The peat extraction process is pretty interesting itself. They actually harvest in the dead of winter, once everything is frozen and covered with snow. Then they use a harrowing device to remove the top 20 cm of plant material– everything including mosses, grasses, and even black spruce trees! This material is kept in a pile for the winter and spring; the water from the snow and the mulch from the woodchips helps maintain the plants while they await spreading on a new peatland. At this point someone asked about the impact of cutting down all the spruce trees. “Compared to the peat moss,” Dr. Rochefort said, “the carbon produced by the spruce is negligible.” Such a difference compared to other restoration efforts, where mosses are barely considered, here is perhaps the ultimate situation in which moss matters.
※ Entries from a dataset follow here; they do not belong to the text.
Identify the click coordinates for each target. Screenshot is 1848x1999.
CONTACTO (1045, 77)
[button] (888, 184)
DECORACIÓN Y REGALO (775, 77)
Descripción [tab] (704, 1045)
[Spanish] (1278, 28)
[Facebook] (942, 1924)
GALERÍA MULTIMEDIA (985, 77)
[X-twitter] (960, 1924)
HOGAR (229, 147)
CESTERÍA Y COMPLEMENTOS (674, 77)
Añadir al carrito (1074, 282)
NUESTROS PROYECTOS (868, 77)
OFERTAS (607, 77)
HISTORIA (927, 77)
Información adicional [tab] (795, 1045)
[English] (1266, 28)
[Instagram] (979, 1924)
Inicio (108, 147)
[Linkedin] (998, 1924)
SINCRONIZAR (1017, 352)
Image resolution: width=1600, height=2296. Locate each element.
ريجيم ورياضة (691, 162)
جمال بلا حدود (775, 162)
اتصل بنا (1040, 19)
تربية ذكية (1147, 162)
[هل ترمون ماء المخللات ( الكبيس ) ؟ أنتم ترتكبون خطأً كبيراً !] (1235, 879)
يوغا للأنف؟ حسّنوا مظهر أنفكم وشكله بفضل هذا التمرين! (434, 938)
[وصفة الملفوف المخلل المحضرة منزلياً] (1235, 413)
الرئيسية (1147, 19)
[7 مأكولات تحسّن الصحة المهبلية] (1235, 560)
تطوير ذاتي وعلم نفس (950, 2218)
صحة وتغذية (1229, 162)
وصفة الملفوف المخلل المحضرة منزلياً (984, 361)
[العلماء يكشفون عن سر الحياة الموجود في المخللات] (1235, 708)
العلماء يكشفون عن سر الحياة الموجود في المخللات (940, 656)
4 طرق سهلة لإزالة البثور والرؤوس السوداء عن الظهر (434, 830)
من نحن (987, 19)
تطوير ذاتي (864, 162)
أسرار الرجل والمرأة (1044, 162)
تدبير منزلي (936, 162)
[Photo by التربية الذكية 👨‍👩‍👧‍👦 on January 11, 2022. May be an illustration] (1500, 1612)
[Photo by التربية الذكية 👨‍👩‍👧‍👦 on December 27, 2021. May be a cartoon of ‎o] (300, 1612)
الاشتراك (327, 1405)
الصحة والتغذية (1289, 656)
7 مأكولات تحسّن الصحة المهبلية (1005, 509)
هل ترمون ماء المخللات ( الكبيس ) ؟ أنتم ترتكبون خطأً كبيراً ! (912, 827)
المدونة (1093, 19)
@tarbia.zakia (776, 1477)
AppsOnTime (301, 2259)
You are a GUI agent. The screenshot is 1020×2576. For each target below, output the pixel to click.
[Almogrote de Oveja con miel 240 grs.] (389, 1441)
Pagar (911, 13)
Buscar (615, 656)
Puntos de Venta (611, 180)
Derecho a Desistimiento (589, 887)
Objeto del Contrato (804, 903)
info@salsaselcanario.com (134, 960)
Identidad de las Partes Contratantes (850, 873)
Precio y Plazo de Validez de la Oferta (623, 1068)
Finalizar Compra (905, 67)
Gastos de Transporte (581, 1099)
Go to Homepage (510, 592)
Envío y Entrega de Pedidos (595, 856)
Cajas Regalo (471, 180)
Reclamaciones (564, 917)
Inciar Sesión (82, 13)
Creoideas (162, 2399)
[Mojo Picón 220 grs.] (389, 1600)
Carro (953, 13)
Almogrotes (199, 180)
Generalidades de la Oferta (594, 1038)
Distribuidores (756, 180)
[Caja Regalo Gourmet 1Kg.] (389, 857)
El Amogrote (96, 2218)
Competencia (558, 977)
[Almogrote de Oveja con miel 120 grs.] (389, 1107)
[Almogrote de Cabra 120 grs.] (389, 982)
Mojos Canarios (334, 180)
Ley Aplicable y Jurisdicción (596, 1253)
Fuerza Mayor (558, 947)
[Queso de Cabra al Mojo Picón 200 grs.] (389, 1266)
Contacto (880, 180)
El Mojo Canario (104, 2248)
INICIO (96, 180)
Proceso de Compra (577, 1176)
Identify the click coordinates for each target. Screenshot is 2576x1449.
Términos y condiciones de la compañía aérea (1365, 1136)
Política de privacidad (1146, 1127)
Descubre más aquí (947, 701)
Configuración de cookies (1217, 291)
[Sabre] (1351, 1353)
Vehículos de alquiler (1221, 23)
In the spring, the peat is turned and dried until late summer. Then, extremely large driving vacuums come along and suck up the peat. They turn over the peat behind themselves, and once this layer dries, the process can be repeated. They may get 20-30 years of peat harvest from a single plot, and after this is done, plant material from a donor site will be spread to encourage restoration.

Overall, I left with a positive opinion of the efforts being done at SunGro. I won’t say too much about the political and business implications of peat harvesting, as I will leave that to those who are more informed on those issues. From a botanist’s perspective, and one who has some experience with natural peatlands, their efforts are commendable. I thoroughly enjoyed the tour, not least because I finally got the opportunity to get away from the computer and look at some plants!